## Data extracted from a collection
################
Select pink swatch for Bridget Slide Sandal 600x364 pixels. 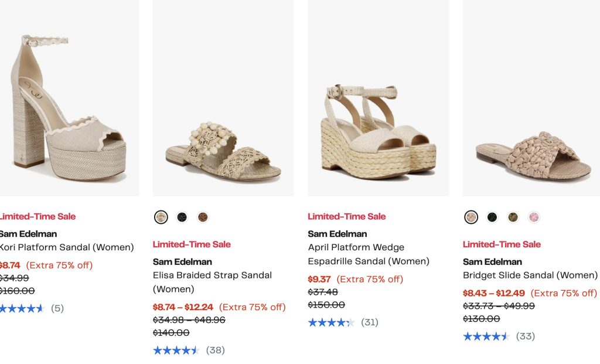pyautogui.click(x=534, y=217)
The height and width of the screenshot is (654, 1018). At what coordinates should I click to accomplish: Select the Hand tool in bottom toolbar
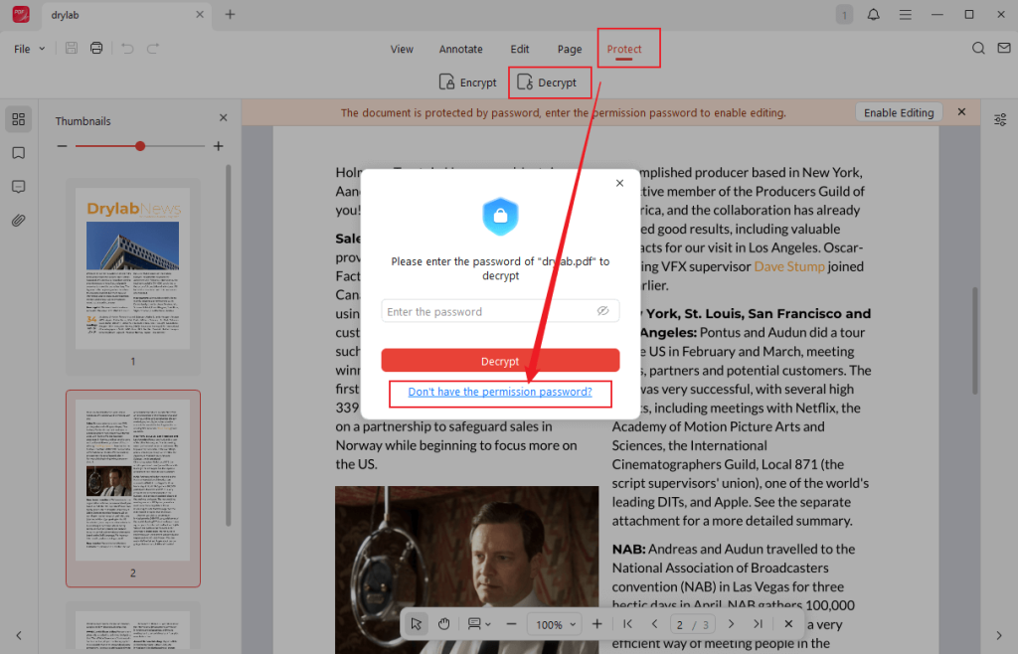pos(443,623)
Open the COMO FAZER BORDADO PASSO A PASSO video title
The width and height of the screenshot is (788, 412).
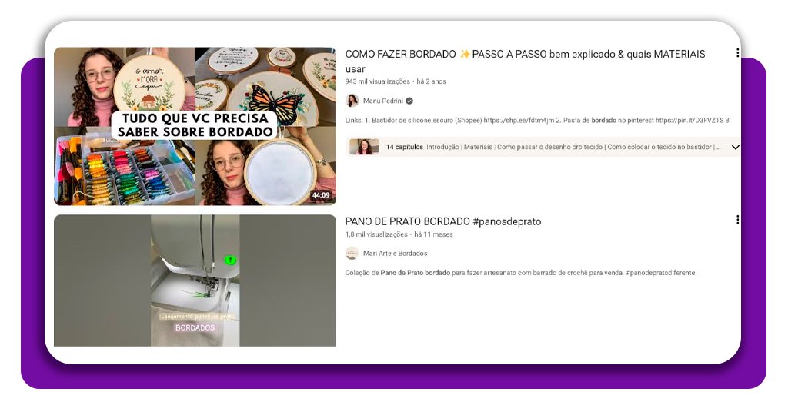[525, 55]
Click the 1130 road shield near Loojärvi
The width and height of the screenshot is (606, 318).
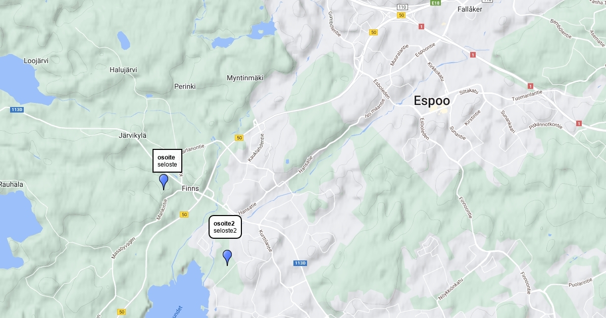point(17,109)
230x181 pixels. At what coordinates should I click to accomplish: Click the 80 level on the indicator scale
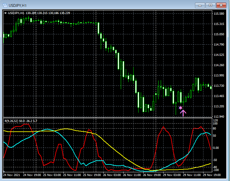pyautogui.click(x=215, y=128)
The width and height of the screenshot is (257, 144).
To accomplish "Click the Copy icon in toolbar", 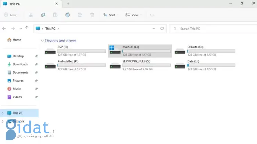I will click(x=43, y=15).
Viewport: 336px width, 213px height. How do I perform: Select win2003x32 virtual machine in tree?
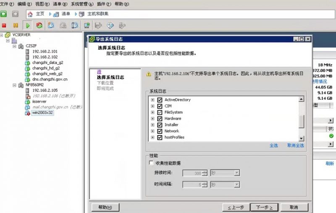pyautogui.click(x=42, y=113)
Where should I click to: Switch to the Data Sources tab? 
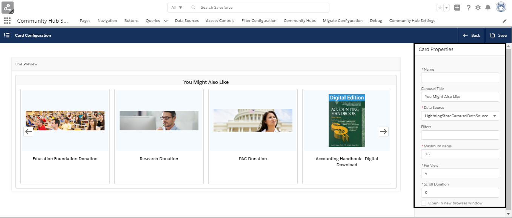(187, 21)
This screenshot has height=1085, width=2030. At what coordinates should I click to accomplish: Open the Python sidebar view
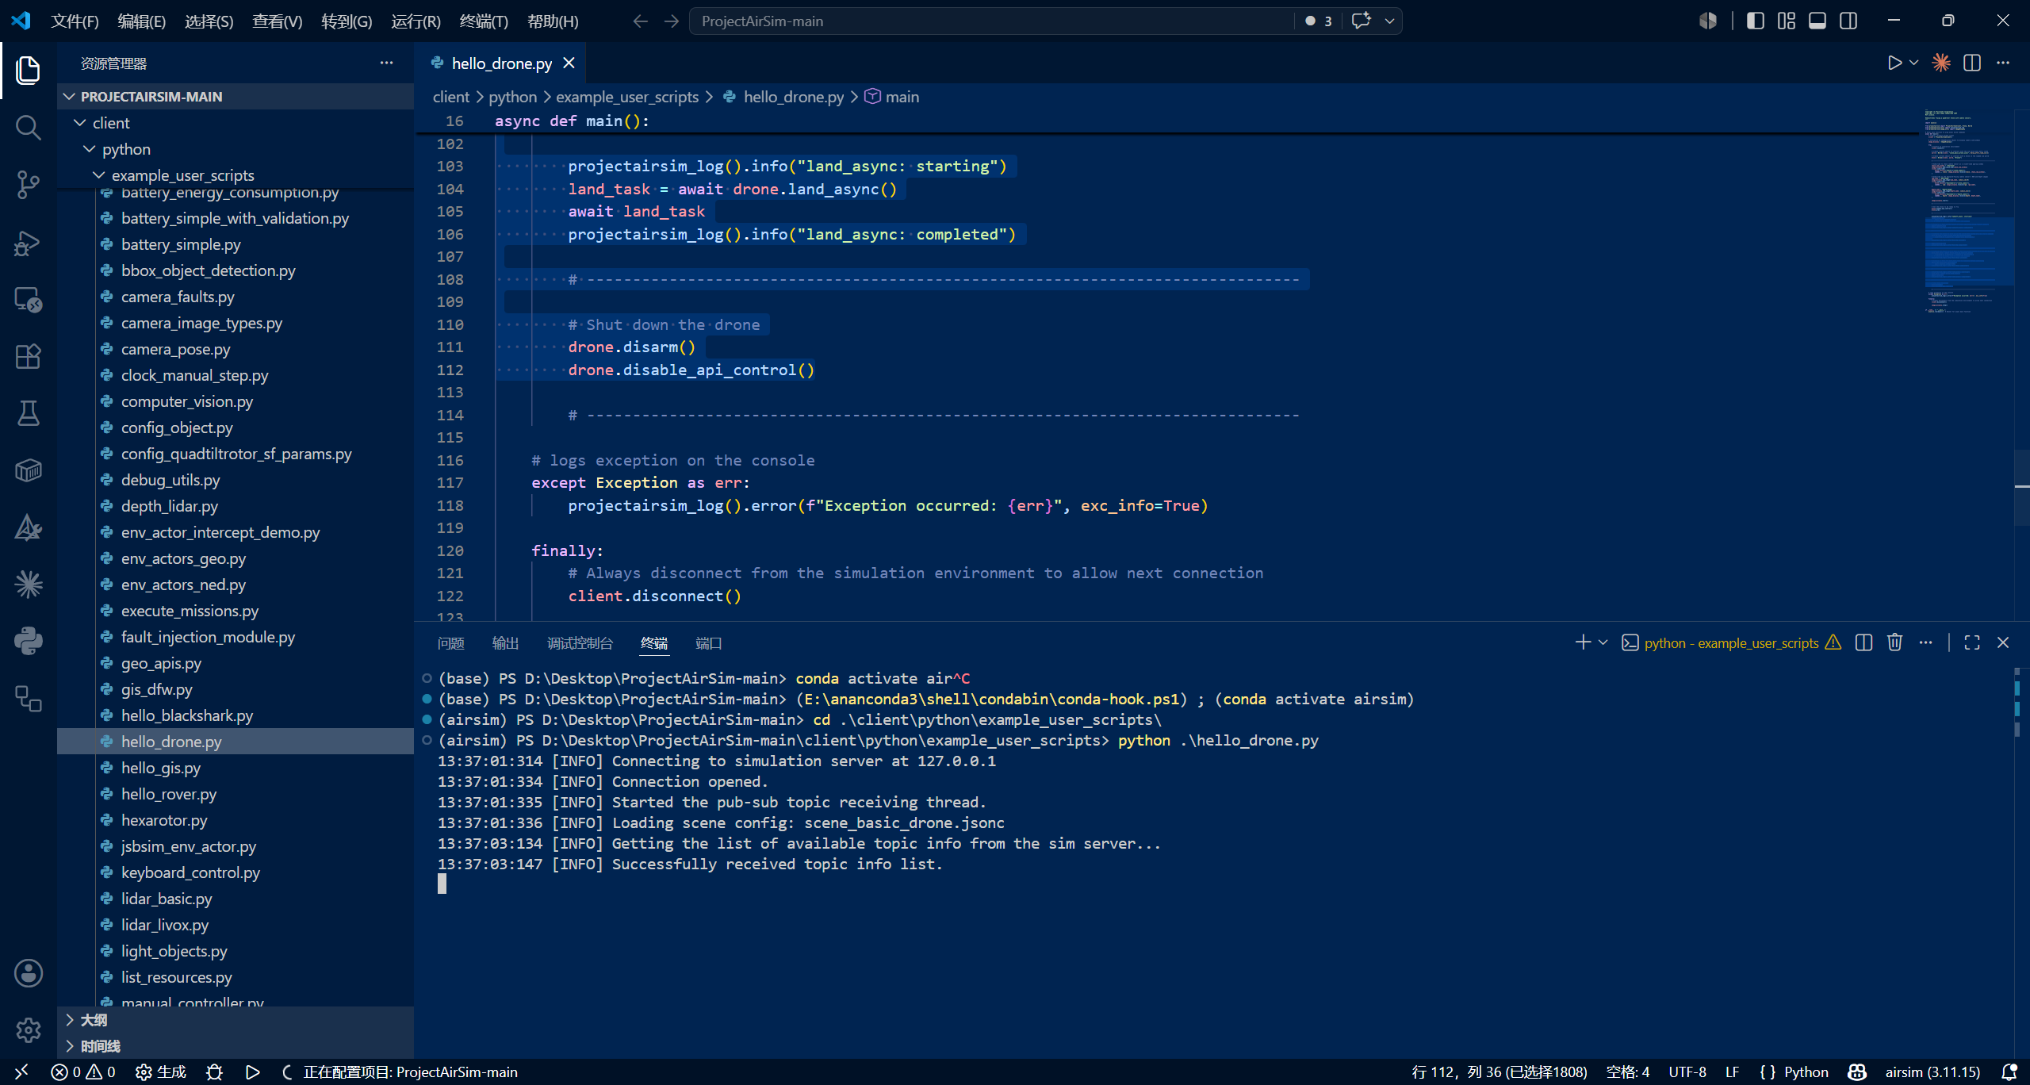tap(29, 641)
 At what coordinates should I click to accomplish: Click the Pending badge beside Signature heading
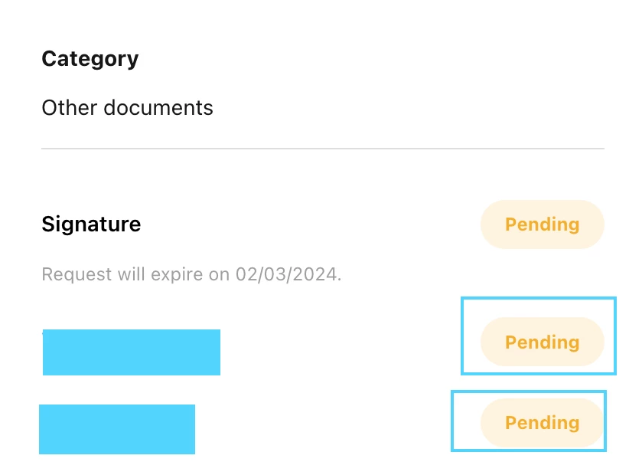543,224
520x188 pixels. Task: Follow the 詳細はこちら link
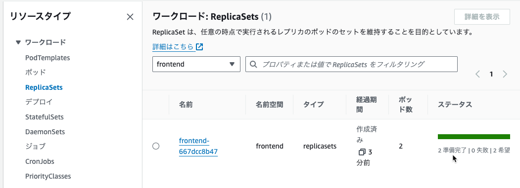coord(174,47)
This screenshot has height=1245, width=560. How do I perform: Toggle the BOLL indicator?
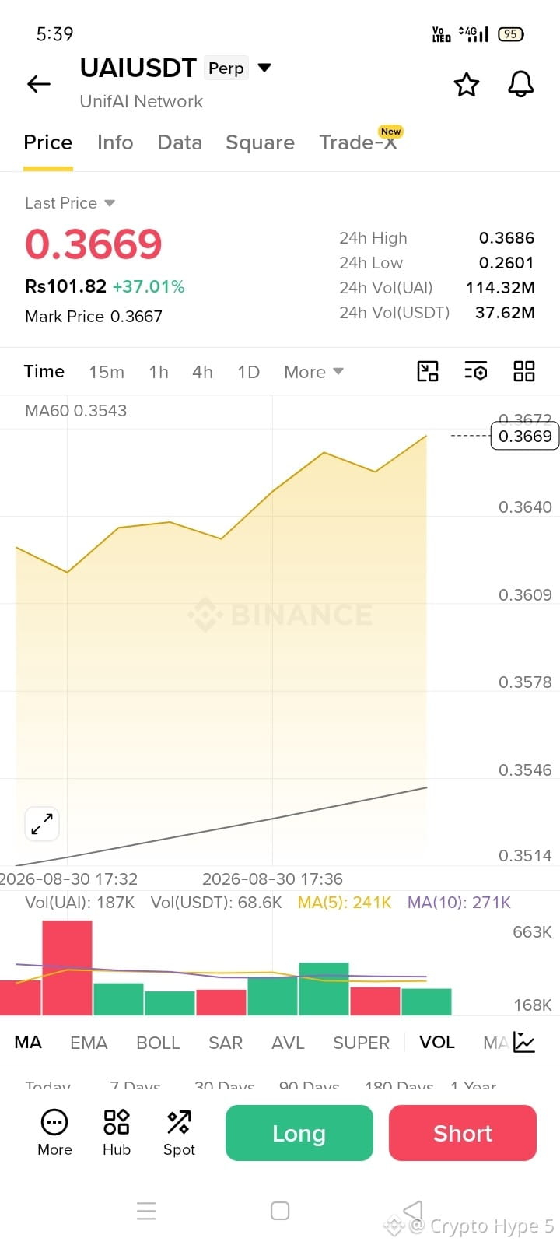click(x=158, y=1043)
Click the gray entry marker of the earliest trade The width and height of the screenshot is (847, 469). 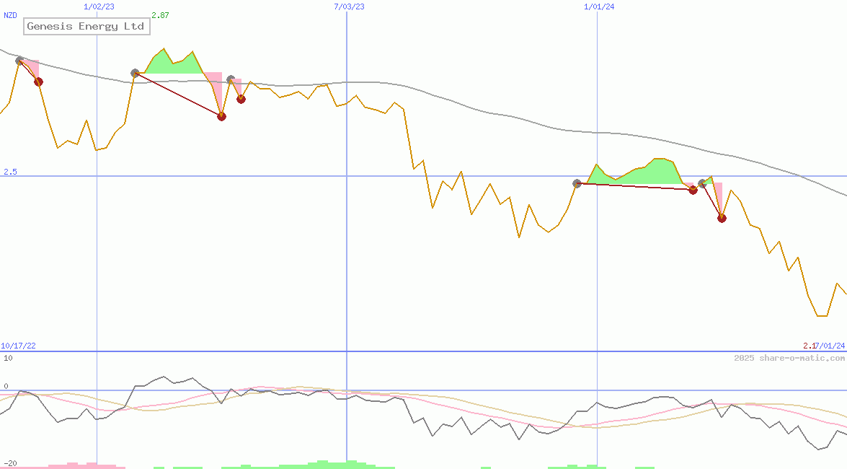pos(20,61)
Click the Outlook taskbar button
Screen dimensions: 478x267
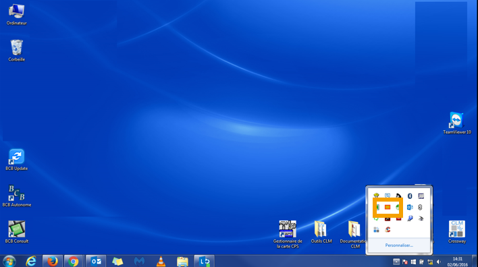96,261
################
## Task instructions
No pictures belong in the output. It should reproduce exactly the lines from the one containing "Click the Outlook taskbar button" through the end of the data, both ends included.

## Response box
Click the Outlook taskbar button
Screen dimensions: 478x267
96,261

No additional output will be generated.